Please repeat the listing in its entirety, without any alteration.

- Source data -
────

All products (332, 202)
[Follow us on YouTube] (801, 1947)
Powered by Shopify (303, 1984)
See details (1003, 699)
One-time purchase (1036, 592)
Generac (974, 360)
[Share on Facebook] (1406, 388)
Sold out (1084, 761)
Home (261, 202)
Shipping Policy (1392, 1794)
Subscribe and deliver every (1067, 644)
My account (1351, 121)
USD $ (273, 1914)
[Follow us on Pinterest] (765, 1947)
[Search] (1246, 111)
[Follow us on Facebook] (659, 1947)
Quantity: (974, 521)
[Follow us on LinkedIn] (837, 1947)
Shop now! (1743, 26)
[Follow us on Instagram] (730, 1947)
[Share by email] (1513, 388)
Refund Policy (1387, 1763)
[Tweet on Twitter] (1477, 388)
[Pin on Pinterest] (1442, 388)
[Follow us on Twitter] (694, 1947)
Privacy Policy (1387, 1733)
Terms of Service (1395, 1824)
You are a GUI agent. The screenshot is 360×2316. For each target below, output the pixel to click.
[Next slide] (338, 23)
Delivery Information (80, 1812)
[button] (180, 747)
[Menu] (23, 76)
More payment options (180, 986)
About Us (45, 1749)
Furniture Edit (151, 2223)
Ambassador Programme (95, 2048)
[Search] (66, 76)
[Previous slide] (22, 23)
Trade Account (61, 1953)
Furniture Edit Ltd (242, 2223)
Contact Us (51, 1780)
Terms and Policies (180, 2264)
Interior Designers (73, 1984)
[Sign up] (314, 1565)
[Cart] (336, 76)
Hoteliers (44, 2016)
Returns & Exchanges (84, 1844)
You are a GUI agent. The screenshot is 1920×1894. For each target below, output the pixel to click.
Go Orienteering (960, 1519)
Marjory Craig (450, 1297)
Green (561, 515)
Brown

────

- Reply -
All products (332, 202)
[Follow us on YouTube] (801, 1947)
Powered by Shopify (303, 1984)
See details (1003, 699)
One-time purchase (1036, 592)
Generac (974, 360)
[Share on Facebook] (1406, 388)
Sold out (1084, 761)
Home (261, 202)
Shipping Policy (1392, 1794)
Subscribe and deliver every (1067, 644)
My account (1351, 121)
USD $ (273, 1914)
[Follow us on Pinterest] (765, 1947)
[Search] (1246, 111)
[Follow us on Facebook] (659, 1947)
Quantity: (974, 521)
[Follow us on LinkedIn] (837, 1947)
Shop now! (1743, 26)
[Follow us on Instagram] (730, 1947)
[Share by email] (1513, 388)
Refund Policy (1387, 1763)
[Tweet on Twitter] (1477, 388)
[Pin on Pinterest] (1442, 388)
[Follow us on Twitter] (694, 1947)
Privacy Policy (1387, 1733)
Terms of Service (1395, 1824)
You are a GUI agent. The screenshot is 360×2316. For each target below, output the pixel to click.
[Next slide] (338, 23)
Delivery Information (80, 1812)
[button] (180, 747)
[Menu] (23, 76)
More payment options (180, 986)
About Us (45, 1749)
Furniture Edit (151, 2223)
Ambassador Programme (95, 2048)
[Search] (66, 76)
[Previous slide] (22, 23)
Trade Account (61, 1953)
Furniture Edit Ltd (242, 2223)
Contact Us (51, 1780)
Terms and Policies (180, 2264)
Interior Designers (73, 1984)
[Sign up] (314, 1565)
[Cart] (336, 76)
Hoteliers (44, 2016)
Returns & Exchanges (84, 1844)
You are a GUI agent. The screenshot is 1920×1894. For each target below, output the pixel to click.
Go Orienteering (960, 1519)
Marjory Craig (450, 1297)
Green (561, 515)
Brown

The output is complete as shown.